#ubuntu-us-co 2012-10-02
<Garheade> Do we feel we are ready for the Ubunut Community Meeting?
<Garheade> Ubuntu Communtiy Meeting even...
<joey> ooh when is that?
<FunnyLookinHat> Ubuntu Community Meeting ?
<FunnyLookinHat> You mean the re-approval ?
<FunnyLookinHat> Alex is working on the documentation required I believe.
<Garheade> Good, be sure to let me know if there is anything I can do to help.
<FunnyLookinHat> Right on
#ubuntu-us-co 2012-10-04
<Garheade> o/
<FunnyLookinHat> yo
<^Zew^> Hello
<FunnyLookinHat> Howdy
<^Zew^> whats going on?
<FunnyLookinHat> Just coding away...  :)
<^Zew^> Have you trieed 12.10?
<FunnyLookinHat> I'm running it right now
<FunnyLookinHat> works pretty darn well
<^Zew^> me too
<^Zew^> but with Gnome3....   blah Unity
<FunnyLookinHat> Ah
<Garheade> After working through them all... I can't really tell a difference between any of them...

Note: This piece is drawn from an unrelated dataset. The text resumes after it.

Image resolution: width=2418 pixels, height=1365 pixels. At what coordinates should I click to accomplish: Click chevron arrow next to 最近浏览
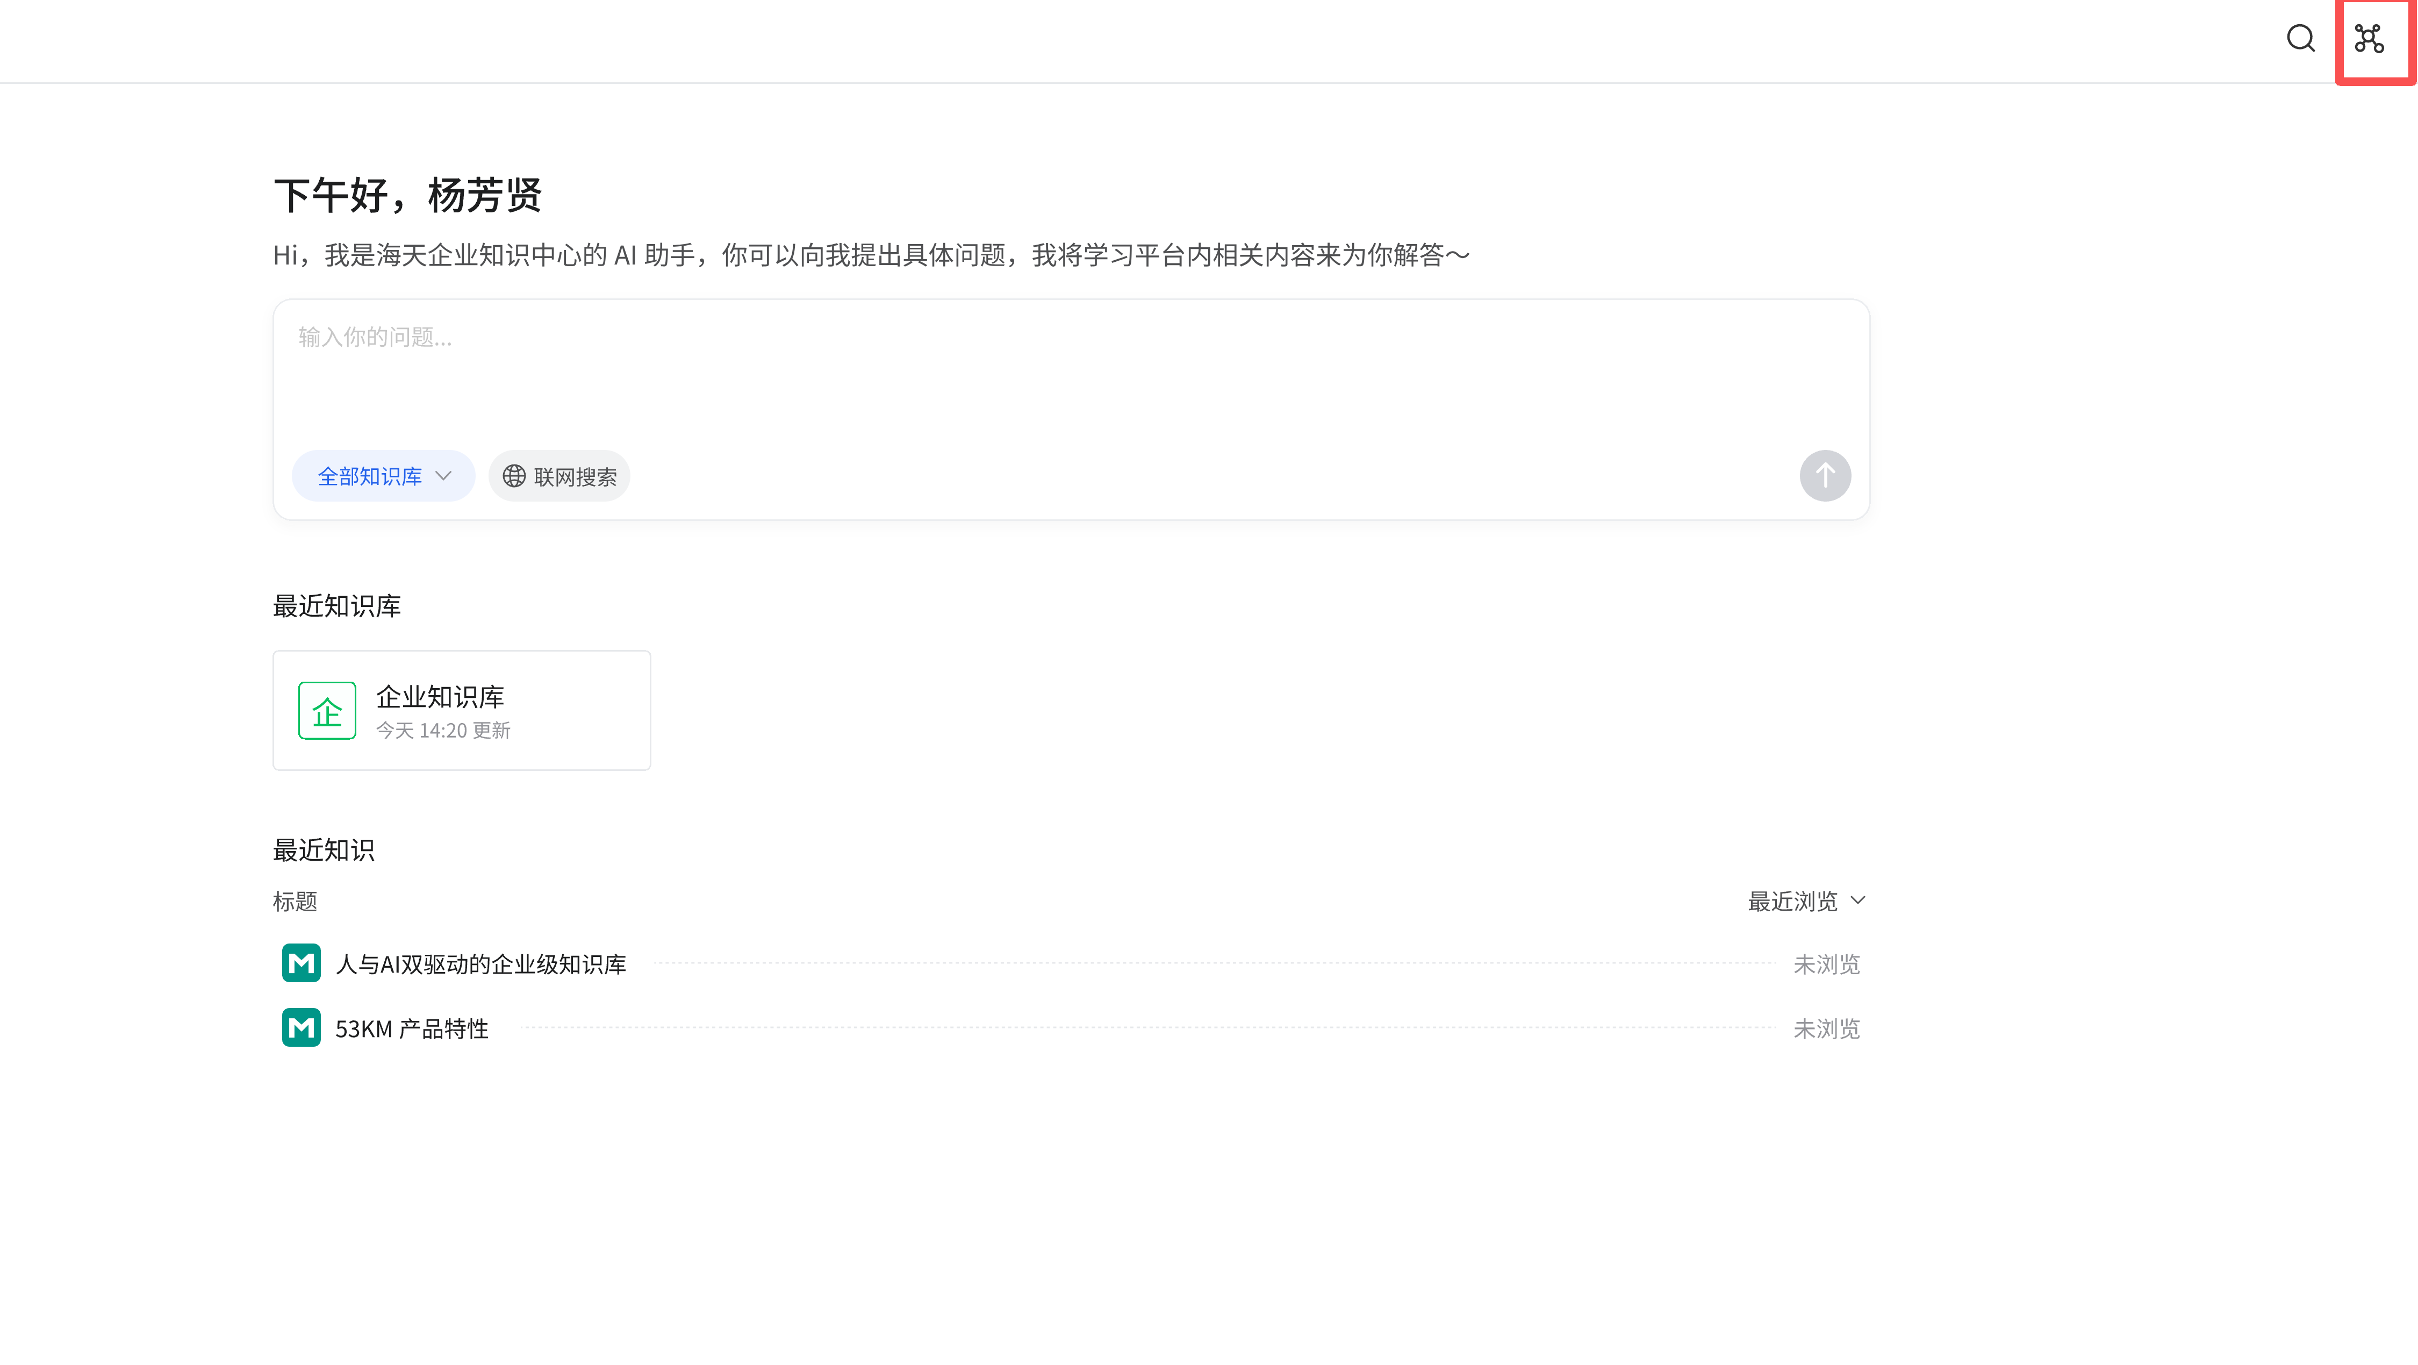pyautogui.click(x=1858, y=900)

<FunnyLookinHat> I like Unity.
<FunnyLookinHat> Gnome Shell is ... confusing to me.  With a bit of customization Unity "just works" ( TM )
<^Zew^> I dont like the Dash...  I tried to get used to it but when I upgraded to 12.10 beta2 Gnome 3 all the way
<^Zew^> What exatly is Cinnamon?
<^Zew^> If you say a spice I will IRC slap you lol
<^Zew^> Have you heard anything on  "Steam"....   The Beta will be out very soon.  I hope to be a beta tester for it
<FunnyLookinHat> Cinnamon is an attempt to keep the Gnome2 style desktop alive.
<FunnyLookinHat> It's being created and supported by the Linux Mint team.
<FunnyLookinHat> And #phoronix is a great place to rumor-mill around "steam"  ;)   :)
<^Zew^> thanks
<^Zew^> have a good day
#ubuntu-us-co 2012-10-05
<^Zew^> hello
<mfisch> hola
#ubuntu-us-co 2014-10-01
<joey>  
<joey> http://discourse.ubuntu.com/category/local-teams/ubuntu-colorado
<joey>  
<joey> Cheri703 FunnyLookinHat med_ ToyKeeper ^^
<joey> see also email thread
<ToyKeeper> Neat.
<FunnyLookinHat> joey, yeah I saw that :)
<joey> hmm um no, the pastebin is not irclogs.u.c
* joey changed the topic of #ubuntu-us-co to: Colorado Ubuntu Linux Team:  http://coloco.ubuntu-rocks.org/ ||  Logs: http://irclogs.ubuntu.com/ || We idle here. If you need help, ping some folks in the channel and WAIT.
<med_> @joey thanks
<FunnyLookinHat> man - this channel is hoppin' today  :)
#ubuntu-us-co 2015-10-02
<uv911> Hi guys. I'm studying operating systems,  and trying to understand the virtual memory paging. Have a question regarding that. I know this isn't probably the best place to ask, but I think you guys might be able to help.
<uv911> My question is,  is it possible that for page tables, multiple pages map to the same frame
<uv911> Inside the same page table? Intuitively this shouldn't be allowed, but want to confirm.